McAfee's NAC strategy rests on two separate, but tightly integrated products. The first is ePolicy Orchestrator, which is McAfee's endpoint security client management system. EPolicy Orchestrator is a traditional enterprise console for McAfee's flagship endpoint security client.
EPolicy Orchestrator can report the results of endpoint security policies back to the other half of McAfee’s NAC product line. That’s the N-450 NAC Appliance and McAfee's Network Security Manager. When a device running McAfee's endpoint security comes on the network, the N-450 acts to enforce access control policies and endpoint security policies for that client.
The NAC Appliance and Network Security Manager can enforce NAC policies via full inline enforcement, DHCP-based enforcement or VLANs enforced at the edge of the network, which we focused on.
In edge enforcement, the NAC Appliance starts in-line between the end user device and the rest of the network. The user authenticates to the network using their Windows login, switch-based 802.1X, or a captive portal provided by McAfee.
If the end device is running the McAfee client, and if they are compliant with the endpoint security policy, then the NAC Appliance gets "out of the way." You can choose to leave the NAC Appliance in-line for some users and apply more sophisticated access controls for end users such as guests who may need more watching.

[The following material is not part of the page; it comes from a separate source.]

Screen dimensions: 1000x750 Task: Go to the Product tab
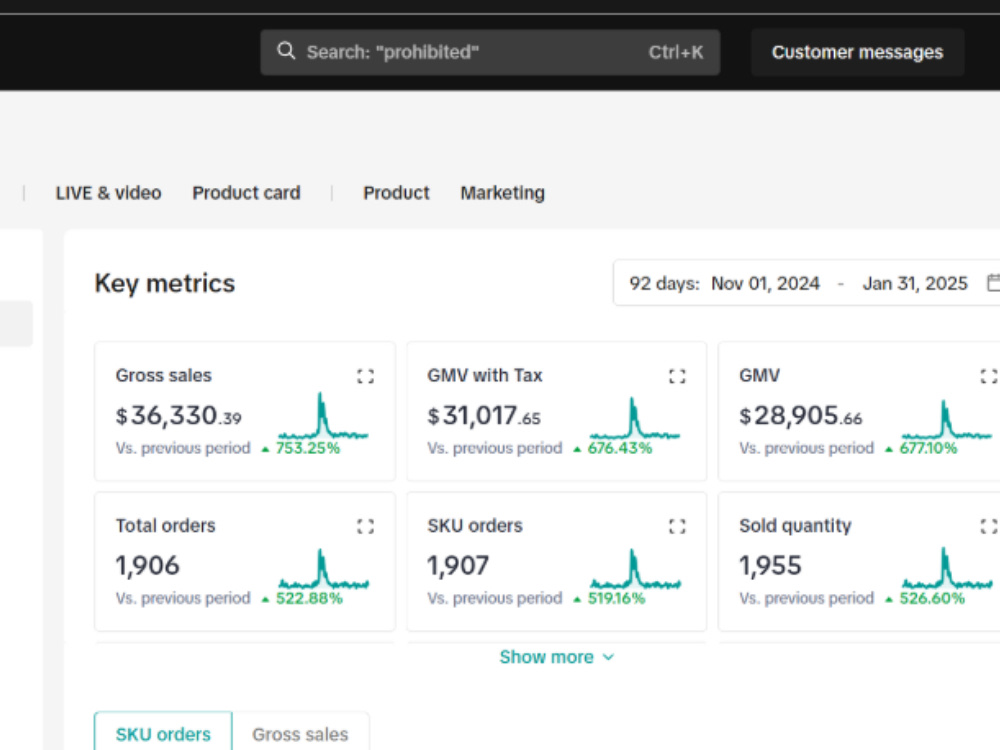point(396,193)
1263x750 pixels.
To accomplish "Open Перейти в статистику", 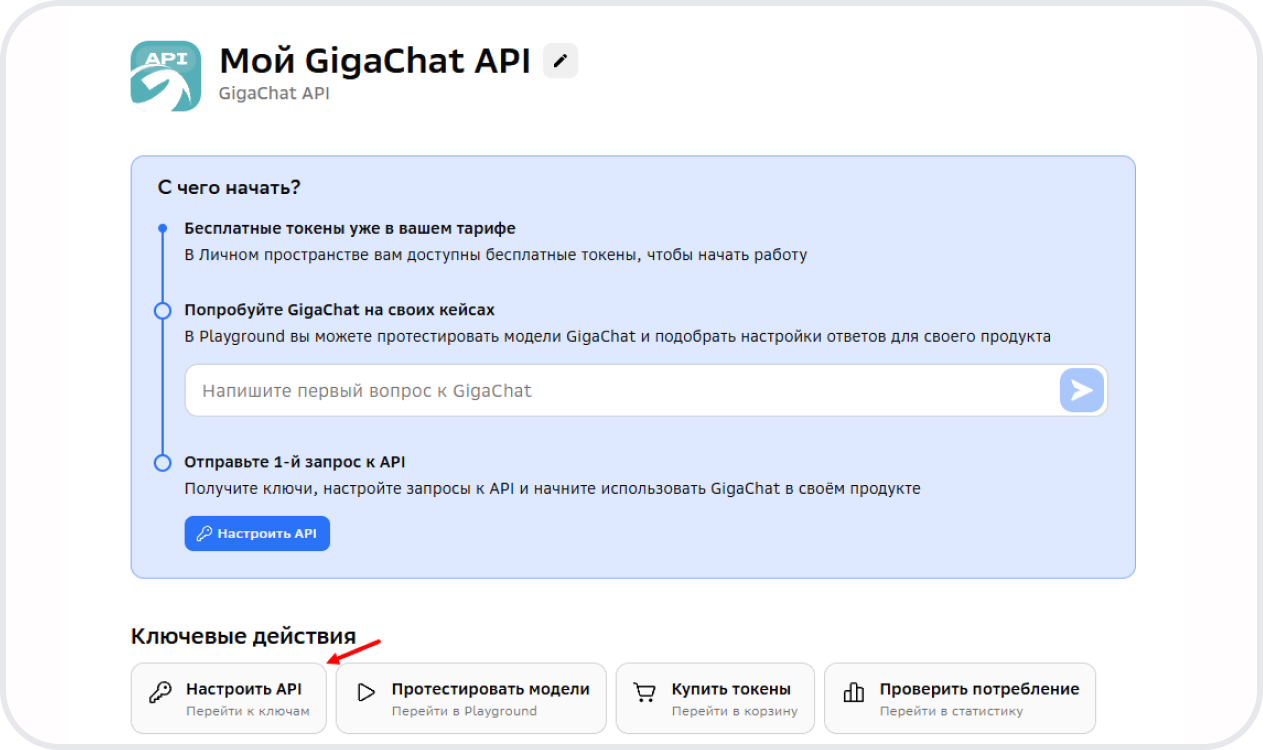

In our tests, we found McAfee NAC at a crossroads. While the ePolicy Orchestrator is solid and well tested, the NAC Appliance and Network Security Manager is a fusion of McAfee thinking on NAC combined with technology McAfee acquired from Lockdown Networks.
This left a few bumpy spots in the road when it came to enforcement. Lockdown was notorious for its feature-creep and it's going to take McAfee some time to get its heads around all of the capabilities inherited.
With VLAN switching as the primary enforcement mechanism, McAfee NAC is clearly slanted towards endpoint security and compliance requirements more than fine-grained network access controls. Because McAfee NAC depends heavily on ePolicy Orchestrator, existing McAfee endpoint security customers will find that adding McAfee's NAC to their networks is a very natural and easy extension.